This has not stopped LR continuing to take every opportunity to shout to the world and the residents of Luton, how they are doing really well and everything in the garden is rosy, and that they will deliver the financial future of the town. Looking at these latest filed accounts, that future looks ever more at threat, due to growing debts. We perceive these debts as the result of the reckless redirection of company policy.
Passenger throughput for 2021/22 was 6.2 million, up from 2.9 million in 2020/21. In 2020/21, no Concession Fee was paid by the airport operator, but in 2021/22 £21 million was paid, £3.36 per passenger, which of course is good news. However, further reading paints a very different picture
Page 21 contains the Profit and Loss Accounts. These show a loss for 2021/22 of £232.1 million, up from £109.7 million in 2020/21, and £3.3 million in 2019/20.
Three years have seen debts of £345.1 million racked up predominantly on the construction of the DART and the LR Development Consent Order (DCO) for airport expansion.
Page 13 shows the charitable donations made by LR to a variety of local causes. It is regularly reported how essential these donations are and what a good job LR does. In 2019/20 donations were £9.1 million. In 2020/21, when LR had no concession income these donations were £8.3 million, and in 2021/22 they dropped to £7.4 million. It is worth noting that for the year 2015/16, charity donations peaked at £14.8 million. It is no coincidence that it was this time also that LBC decided to realign LR from a simple rent collecting company, to a full-blown airport developer, and donations fell. LR also sponsors many of the activities in Luton, from the annual carnival and fireworks display to the recent event for Luton Town F.C. as they celebrated promotion to The Premier League. What else could they have supported without the drain of their losses?

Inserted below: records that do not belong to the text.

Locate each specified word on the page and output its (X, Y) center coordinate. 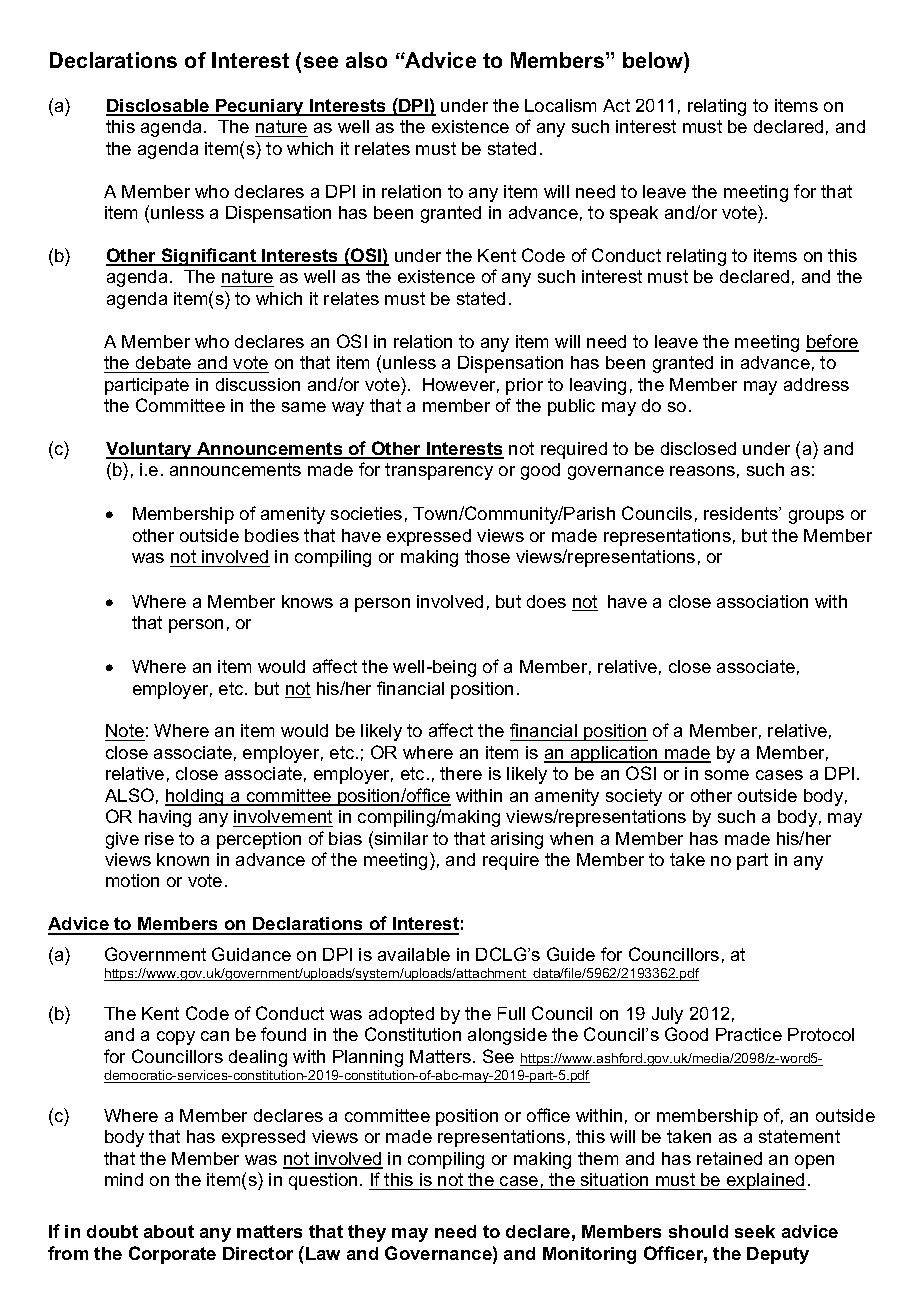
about (169, 1231)
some (727, 775)
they (367, 1233)
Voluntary (150, 450)
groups (816, 517)
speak (634, 214)
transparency (439, 471)
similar (401, 838)
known (183, 859)
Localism (560, 105)
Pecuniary (260, 107)
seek (755, 1231)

Losses have grown, charitable donations have fallen and as a result a new way of giving those donations are currently being devised. Dividend payments by LR to Luton Borough Council (LBC) have also been suspended for the immediate future, as these losses need to be stemmed.
Page 11 details the stabilisation loans provided to LR by LBC to keep LR a solvent going concern. LBC also have an agreement to provide LR with financial support until such time as LR’s income reaches a point at which it is sufficient on its own to cover the expenses of LR.
The Elephant in the Room, of course – bearing in mind the accruing losses of LR – is what exactly happens if income doesn’t become sufficient? Will LBC keep borrowing and lending, or will it mean an airport fire sale to whoever offers the best deal? Either option would be a nightmare for the shareholders of the airport, the residents, as their dominant income stream for service budget income would disappear.
The final point we would like to share is found on Page 16, and once again concerns a difference in the valuation of the airport between the auditors, Azets Audit Services, and LR
This makes Azets the third auditor to disagree with that valuation; in previous articles we have detailed how both Ernst Young and Price Waterhouse Cooper have parted company with LR and LBC over that issue.
In England there is an old good luck saying, “thirds a charm”, meaning third time in attempting. something will be the lucky one. Obviously this has not worked for LR, as it would appear they have had no luck again getting an auditor to accept their valuation of £1.35 billion as of March 2022, and they appear not to accept the £1.06 billion valuation of Azets.
It is common knowledge that the LBC Plan A has always been to claim back all the debts of LR in 2032 when it appoints the next operating concessionaire for the airport. In fact it is and always has been the only plan since it decided to rebrand LR as an airport developer rather than the rent collector it was set up to be twenty-five years ago.
The thinking is the bigger the valuation, the bigger the carrot will be for investors; that is of course until those investors ask to handle that carrot and realise that it’s rotten from the inside out?